Determining an optimal thrust delivery profile will go a long way toward producing an adjusting device that can deliver within a reliable thrust range, regardless of the experience of the DC using the device.
An article to be published in the December 2014 issue of the Annals of Biomedical Engineering (published first online on Oct. 18, 2014) compared four different instrument adjusting devices to determine the optimal half-sine thrust profile, as well as which device came closest to that thrust profile to provide the greatest possible clinical value when performing spinal adjustments. Researchers performed both bench testing on each of the devices (Activator V-E device, Impulse device, Activator IV/FS device, Activator II device) and clinical testing to determine operator influence on device performance.
Of the three devices, the Activator V-E device came the closest to the ideal thrust profile (94 percent of the time), followed by the Impulse device (84 percent of the time), and then the Activator IV/FS device (74 percent of the time) and the Activator II device (48 percent).
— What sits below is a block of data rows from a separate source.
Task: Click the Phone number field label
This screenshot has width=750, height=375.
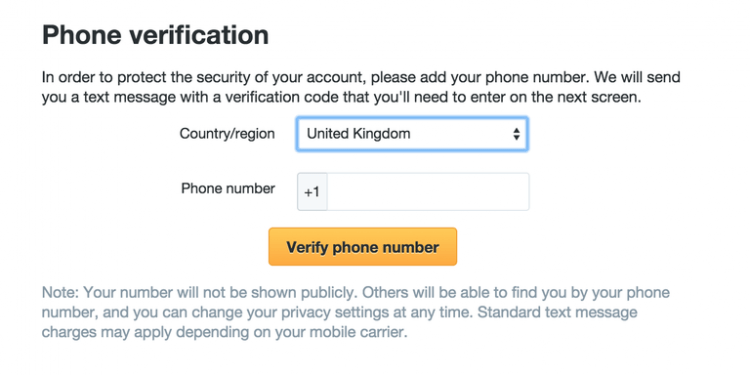Action: pos(228,188)
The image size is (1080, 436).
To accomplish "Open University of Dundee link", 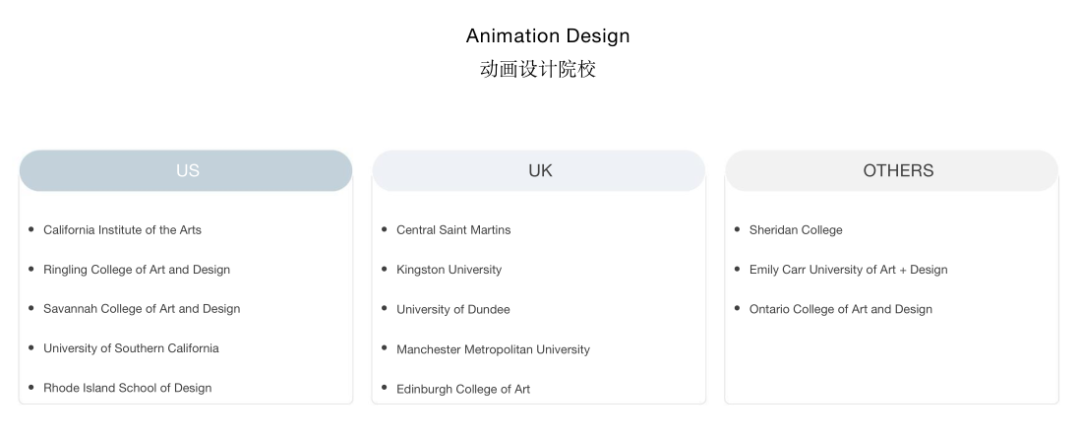I will [453, 310].
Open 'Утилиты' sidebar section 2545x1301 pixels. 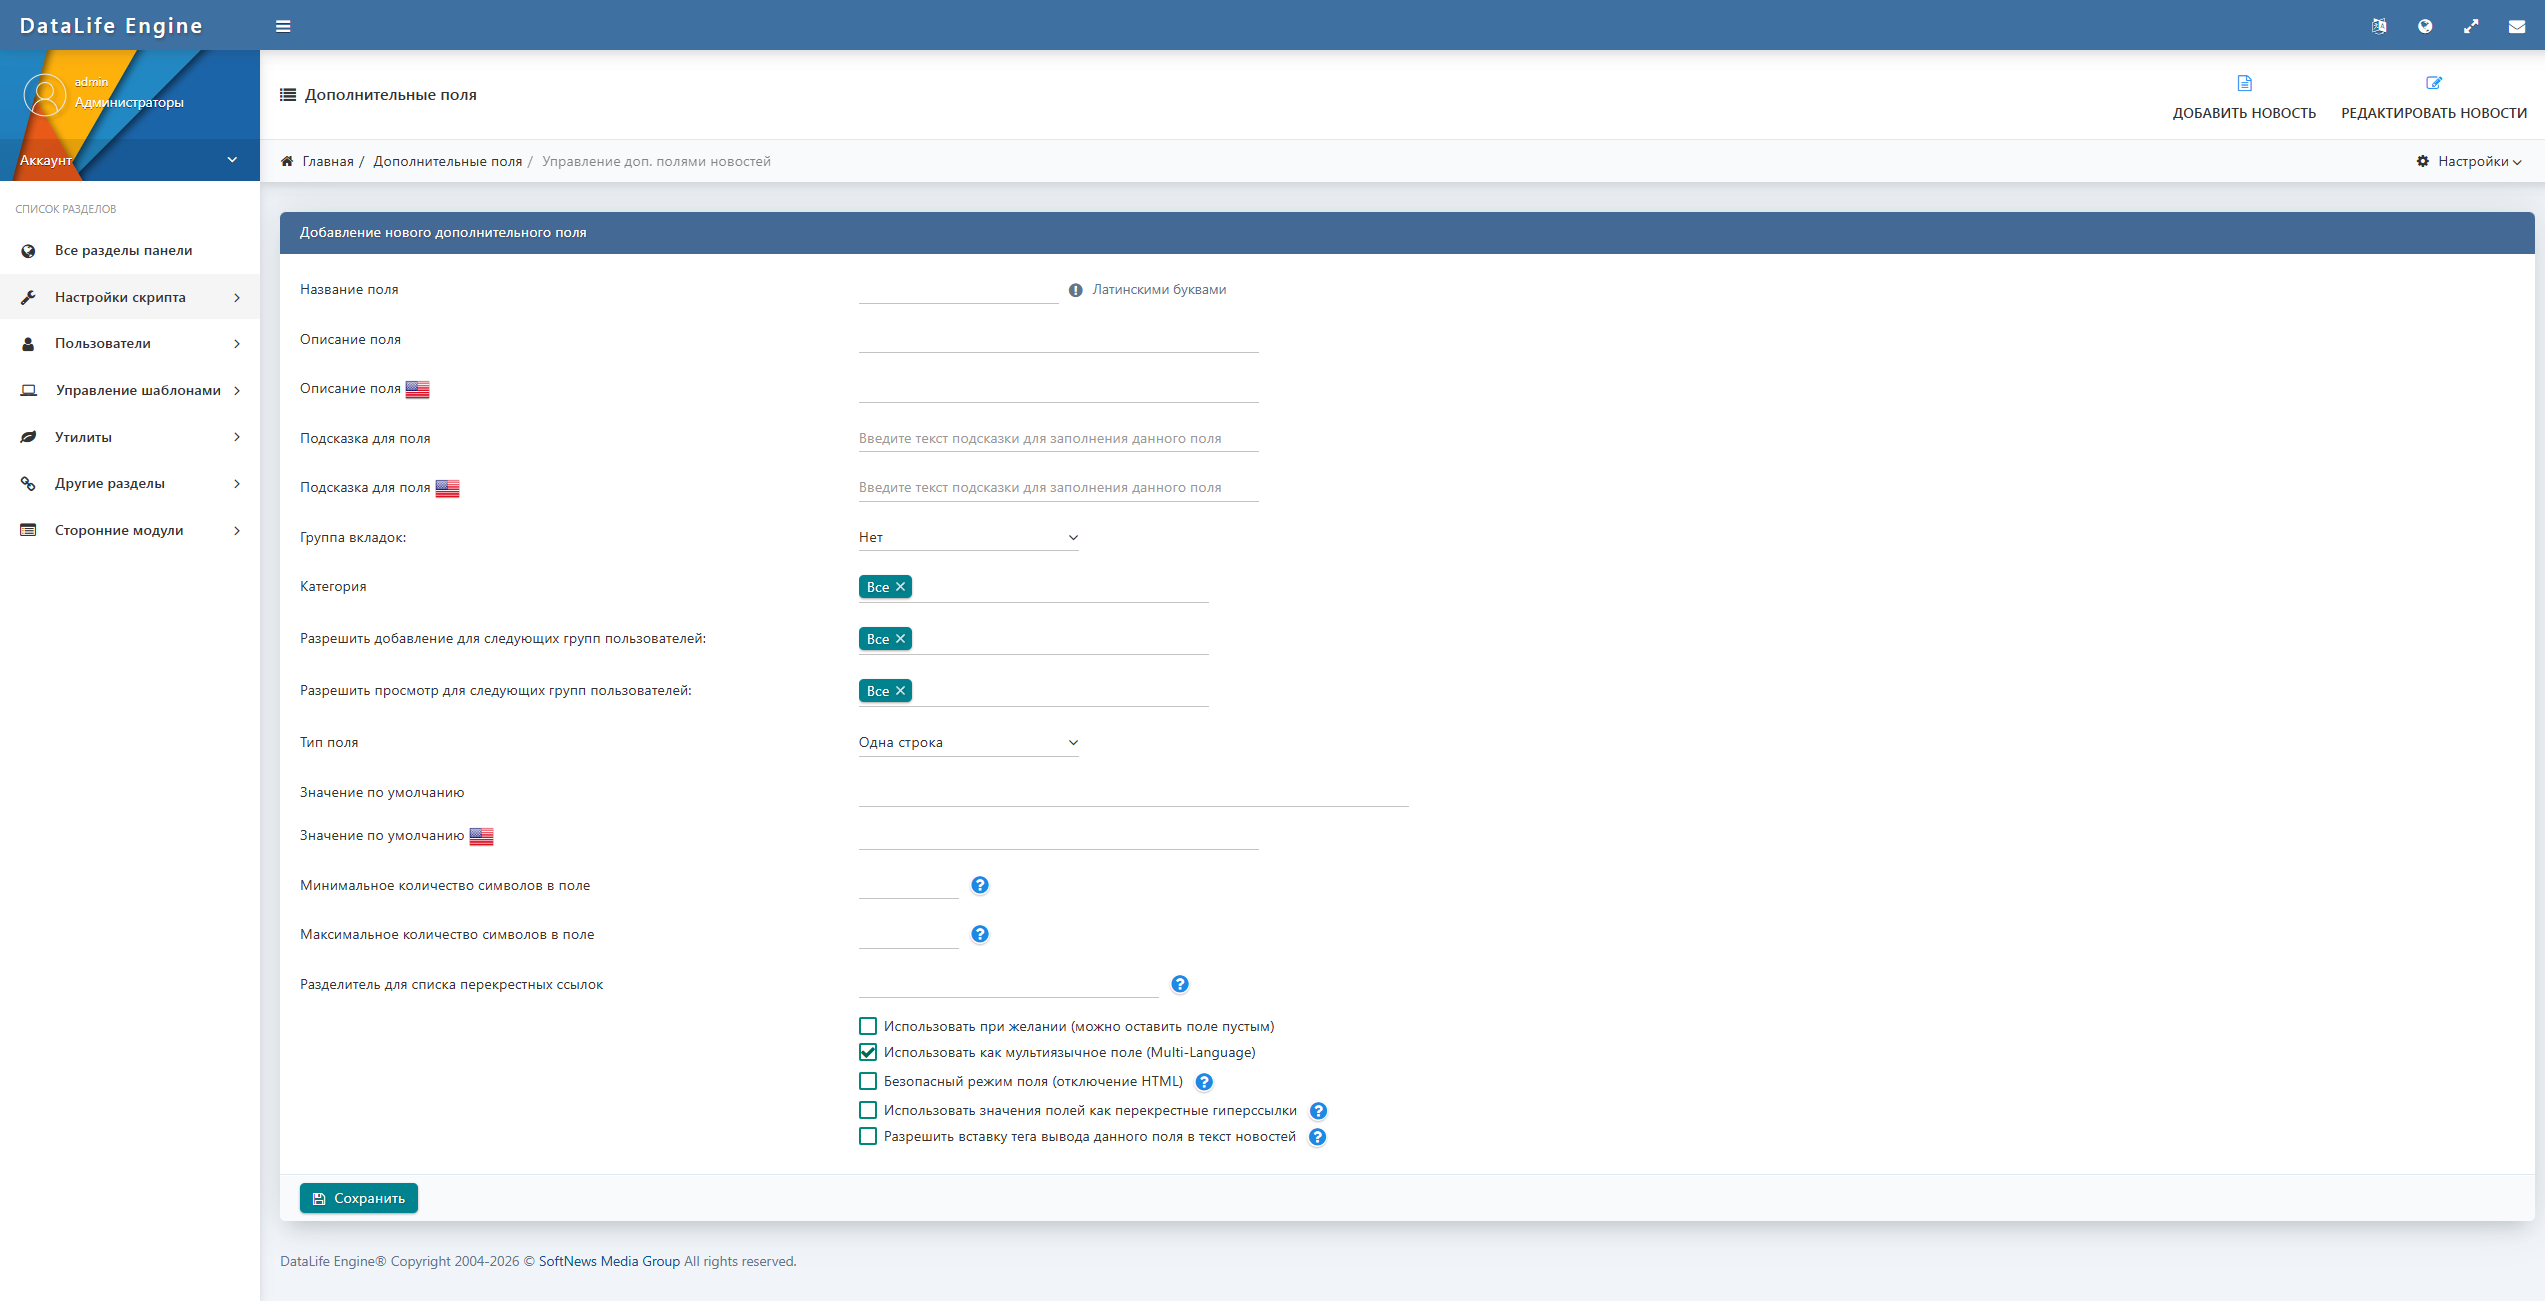point(130,437)
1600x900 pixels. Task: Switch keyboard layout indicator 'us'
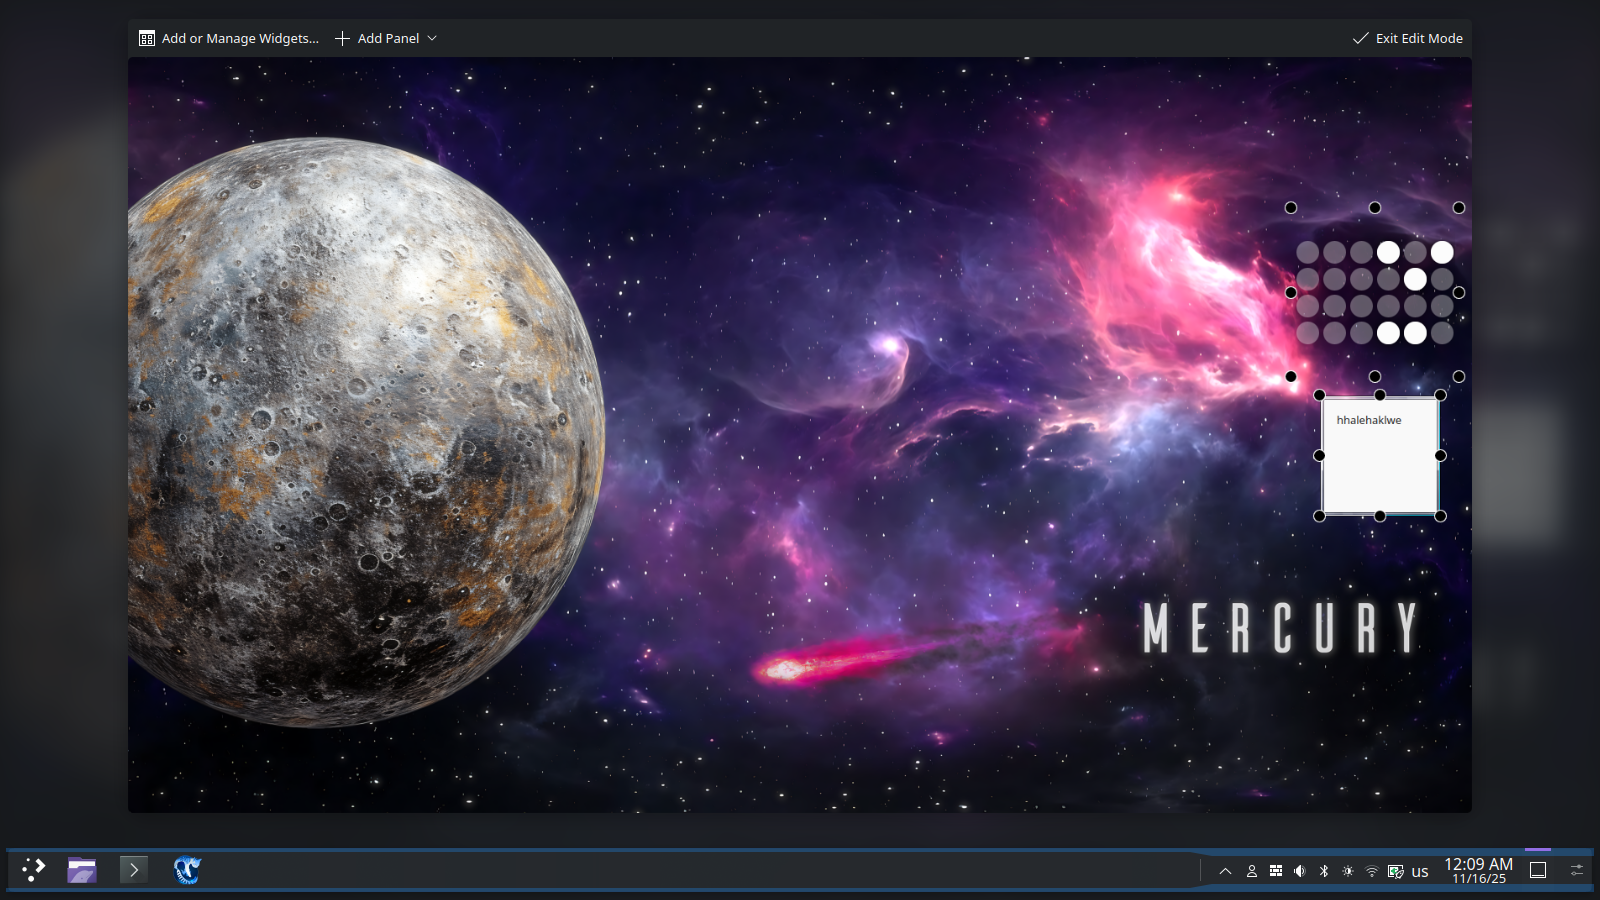(1420, 871)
The Impulse device was the only tool to exhibit a second peak, while the others deviated from the ideal profile on the return path.
In terms of operator reliability over repeated adjustments, the Activator V-E device showed the greatest reliability despite differences in operator experience. The researchers noted that, according to their findings, a hyperactive spine would receive a lower peak thrust force than a hypoactive spine, regardless of power setting.
Although it is clear that more research still needs to be done to better understand the biomechanical effects of instrument assisted adjusting, being able to determine which device not only comes closest to the optimal thrust profile to provide clinical benefits, but can also perform consistently despite operator skill level can provide more evidence for the safety and efficacy of instrument assisted spinal adjustments.